BufferedReader reader = new BufferedReader(..., 2048);

Now if the InputStream that you pass to BufferedReader has 100 KB of data, BufferedReader will automatically read it 2 KB at at time. So it will read the stream 50 times, 2 KB each (50x2KB = 100 KB). Similarly, if you create BufferedReader with a 10 KB buffer size, it will read the input 10 times (10x10KB = 100 KB).

BufferedReader already does the work of reading your file chunk-by-chunk. So you don't want to add an extra layer of line-by-line above it. Just focus on the end result - if your file at the end is too big (> available RAM) - how are you going to convert it into a String at the end?

One better way is to just pass things around as a CharSequence. That's what Android does. Throughout the Android APIs, you will see that they return CharSequence everywhere. Since StringBuilder is also a subclass of CharSequence, Android will internally use either a String, or a StringBuilder or some other optimized string class based on the size/nature of input. So you could rather directly return the StringBuilder object itself once you've read everything, rather than converting it to a String. This would be safer against large data. StringBuilder also maintains the same concept of buffers inside it, and it will internally allocate multiple buffers for large strings, rather than one long string.

So overall:

  • Limit the overall file size since you're going to deal with the entire content at some point. Forget about limiting or splitting lines
  • Read in chunks

Using Apache Commons IO, here is how you would read data from a BoundedInputStream into a StringBuilder, splitting by 2 KB blocks instead of lines:

// import org.apache.commons.io.output.StringBuilderWriter;
// import org.apache.commons.io.input.BoundedInputStream;
// import org.apache.commons.io.IOUtils;

BoundedInputStream boundedInput = new BoundedInputStream(originalInput, <max-file-size>);
BufferedReader reader = new BufferedReader(new InputStreamReader(boundedInput), 2048);

StringBuilder output = new StringBuilder();
StringBuilderWriter writer = new StringBuilderWriter(output);

IOUtils.copy(reader, writer); // copies data from "reader" => "writer"
return output;

Original Answer

Use BoundedInputStream from Apache Commons IO library. Your work becomes much more easier.

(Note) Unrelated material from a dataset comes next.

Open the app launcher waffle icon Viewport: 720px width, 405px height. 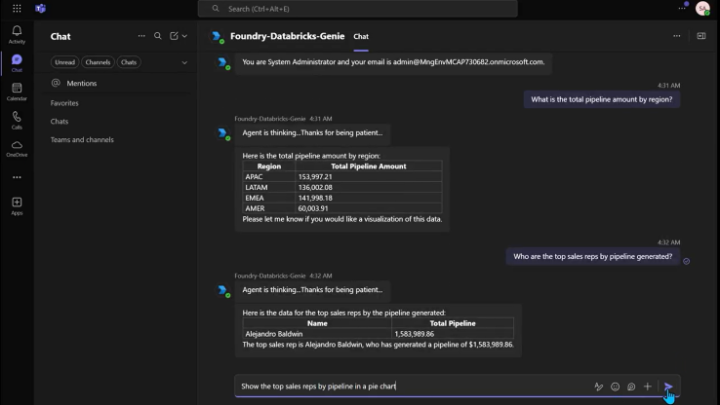(x=17, y=8)
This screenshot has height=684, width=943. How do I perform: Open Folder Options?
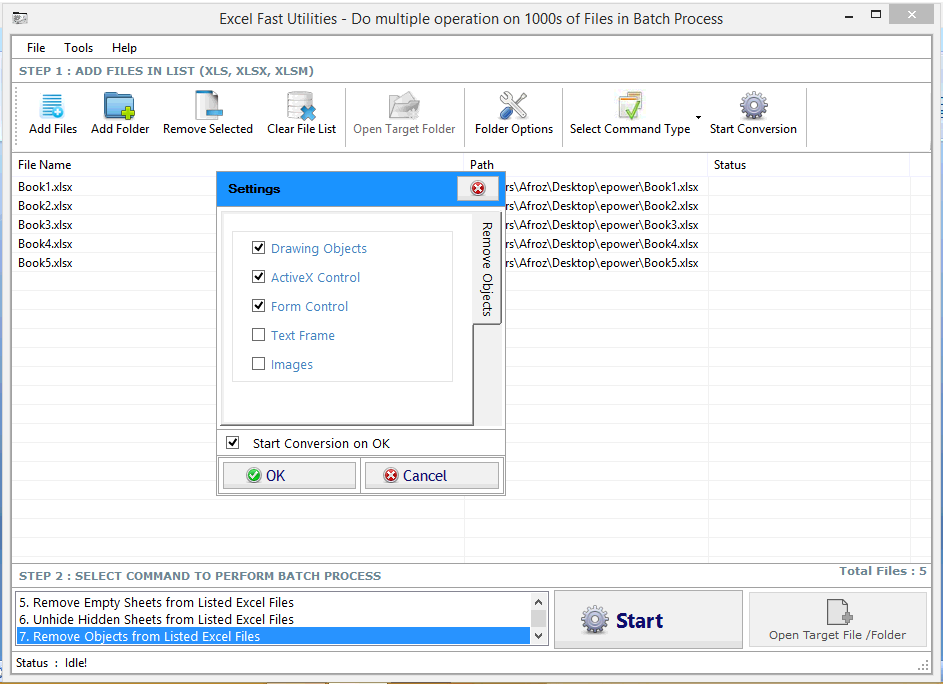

The following code will do what you want:

public static String getContentFromInputStream(InputStream inputStream) {
  inputStream = new BoundedInputStream(inputStream, <number-of-bytes>);
  // Rest code are all same

You just simply wrap your InputStream with a BoundedInputStream and you specify a maximum size. BoundedInputStream will take care of limiting reads up to that maximum size.

Or you can do this when you're creating the reader:

BufferedReader bufferedReader = new BufferedReader(
  new InputStreamReader(
    new BoundedInputStream(inputStream, <no-of-bytes>)
  )
);

Basically what we're doing here is, we're limiting the read size at the InputStream layer itself, rather than doing that when reading lines. So you end up with a reusable component like BoundedInputStream which limits reading at the InputStream layer, and you can use that wherever you want.